The Chief Medical Officer of Health Report

Earlier this year, the Chief Medical Officer of Health of Ontario, Dr. David Williams, issued a report entitled: Improving the Odds: Championing Health Equity in Ontario. The report focused on health equity in Ontario and made recommendations for action across different sectors and all levels of government to give every Ontarian an increased opportunity to be as healthy as possible.

Population Health Analytics’ OPTIMISE project, lead by Dr. Laura Rosella, supplied crucial data for the report to help answer questions about who our health system is and isn’t reaching. The primary usefulness of OPTIMISE’s contribution came from the way it links population data files, socioeconomic status (SES), health administrative data, and vital statistics data.

Also included were OPTIMISE’s findings that, in general, Ontarians live longer now than two decades ago, and that the mortality rates in Ontario, as well as the gap in life expectancy between women and men, have diminished.
● ● ● ●
*Tasks to complete*.
a: Return the stretch of the passage on Ontario's health equity report from "Population Health Analytics’" through "vital statistics data.", word for word.
b: Answer these questions using the passage on Ontario's health equity report:
(i) Who issued the report titled Improving the Odds: Championing Health Equity in Ontario?
(ii) Who led the OPTIMISE project?
(iii) Compared with two decades ago, do Ontarians in general live longer or shorter lives now?
c: Extend the passage on Ontario's health equity report, picking up right after its final sentence.
The items below were taken from a separate source.

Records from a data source
● ● ● ●
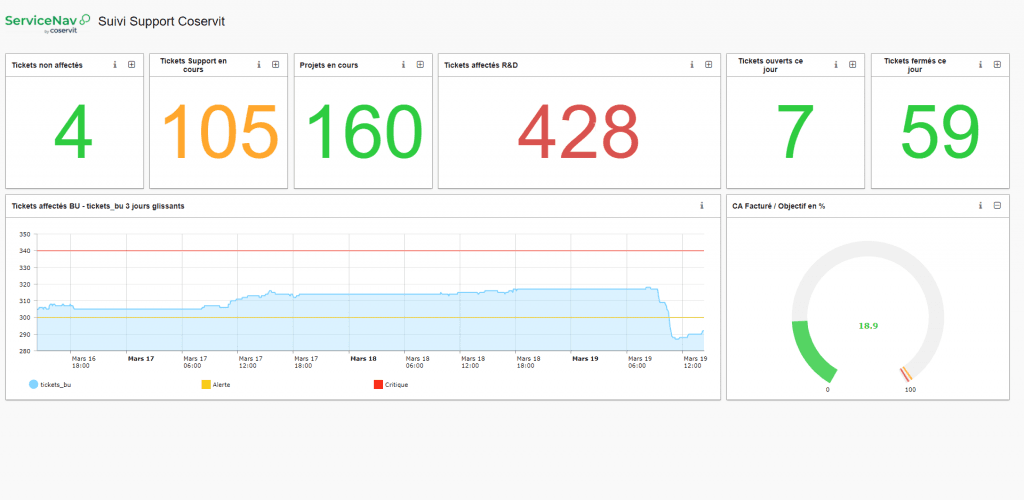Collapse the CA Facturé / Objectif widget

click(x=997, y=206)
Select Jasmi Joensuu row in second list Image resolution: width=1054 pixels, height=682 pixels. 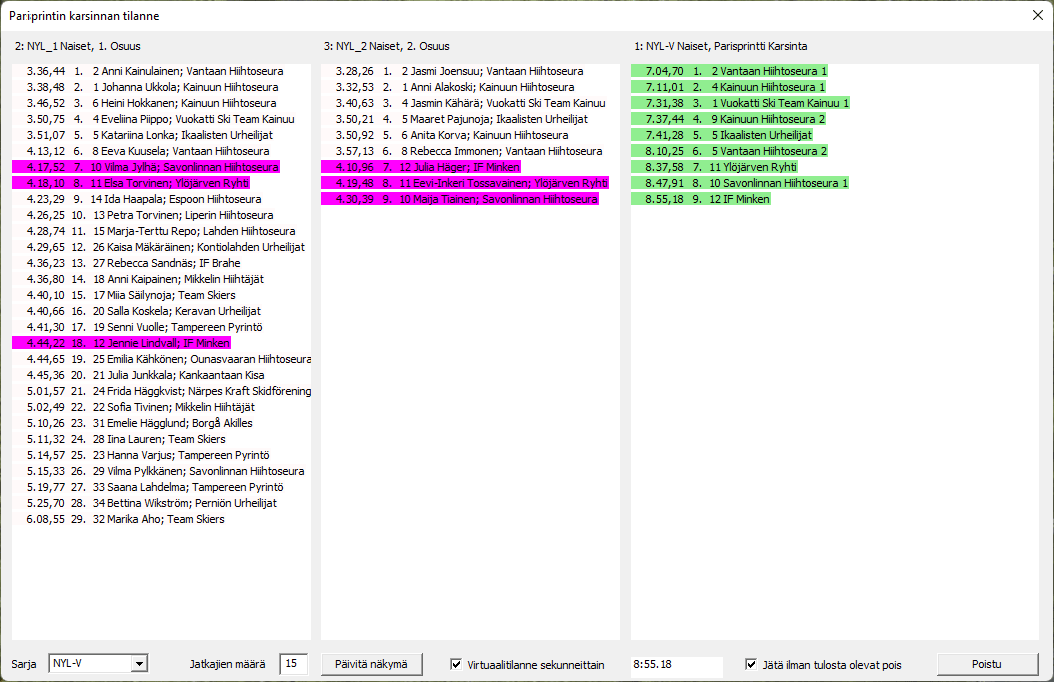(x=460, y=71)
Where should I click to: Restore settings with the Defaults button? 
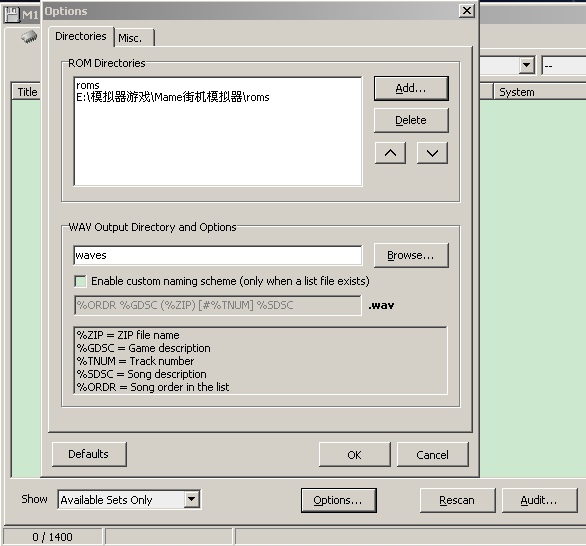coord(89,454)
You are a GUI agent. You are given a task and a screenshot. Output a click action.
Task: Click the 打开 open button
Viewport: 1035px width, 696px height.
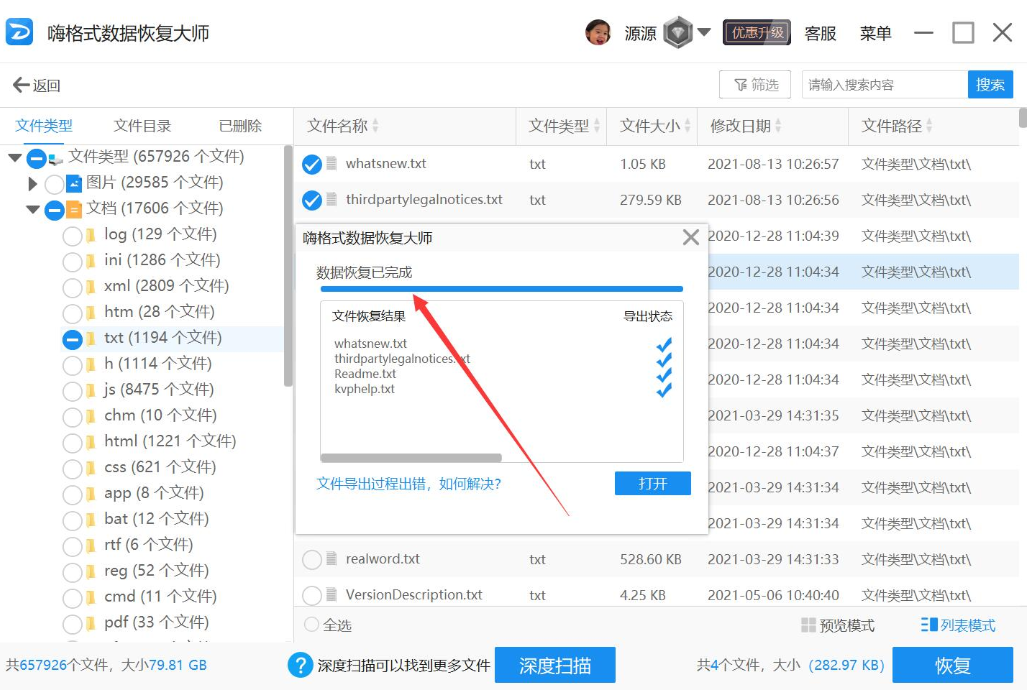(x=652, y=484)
● ● ● ●
*Answer list*.
a:
Population Health Analytics’ OPTIMISE project, lead by Dr. Laura Rosella, supplied crucial data for the report to help answer questions about who our health system is and isn’t reaching. The primary usefulness of OPTIMISE’s contribution came from the way it links population data files, socioeconomic status (SES), health administrative data, and vital statistics data.

b:
(i) Dr. David Williams, the Chief Medical Officer of Health of Ontario
(ii) Dr. Laura Rosella
(iii) Longer

c:
Initiatives and Outcomes

The report also detailed how “community initiatives supporting social cohesion are key to improving health outcomes”, and that the public health sector was best positioned to do things like: (i) identify the emergence of health inequalities, and generate sustainable interventions; (ii) unite “system-wide and cross-government” bodies to tackle complex health equity issues; (iii) disseminate health inequity data to inform community development efforts.

The ideal outcomes of a strategic investment in health equity research, partnerships and data cultivation (which essentially comprise a new mode by which to approaching health inequity) are: better individual health outcomes, healthier communities, and a lowering of health care and social costs.

A Robust Approach to Complex Problems

As it stood in Ontario in 2016, the top five percent of service users account for 55% of health care spending. The health of all individuals—but also crucially these top five percent of users—relies on a range of factors, including genetics, lifestyle choices, and an array of social determinants such as income, education, access to health services, and social and physical environments (all of which relate to one another on various geographic and socioeconomic levels).

The way to address health inequalities, then, lies not in resisting the complexity of their causes, nor in hunting down innumerable unexplored paths for each tangled origin while the problem continues, but rather in embracing and continuing on with successful methods, like those used by Peterborough (as detailed in the report) to ameliorate their food insecurity issue.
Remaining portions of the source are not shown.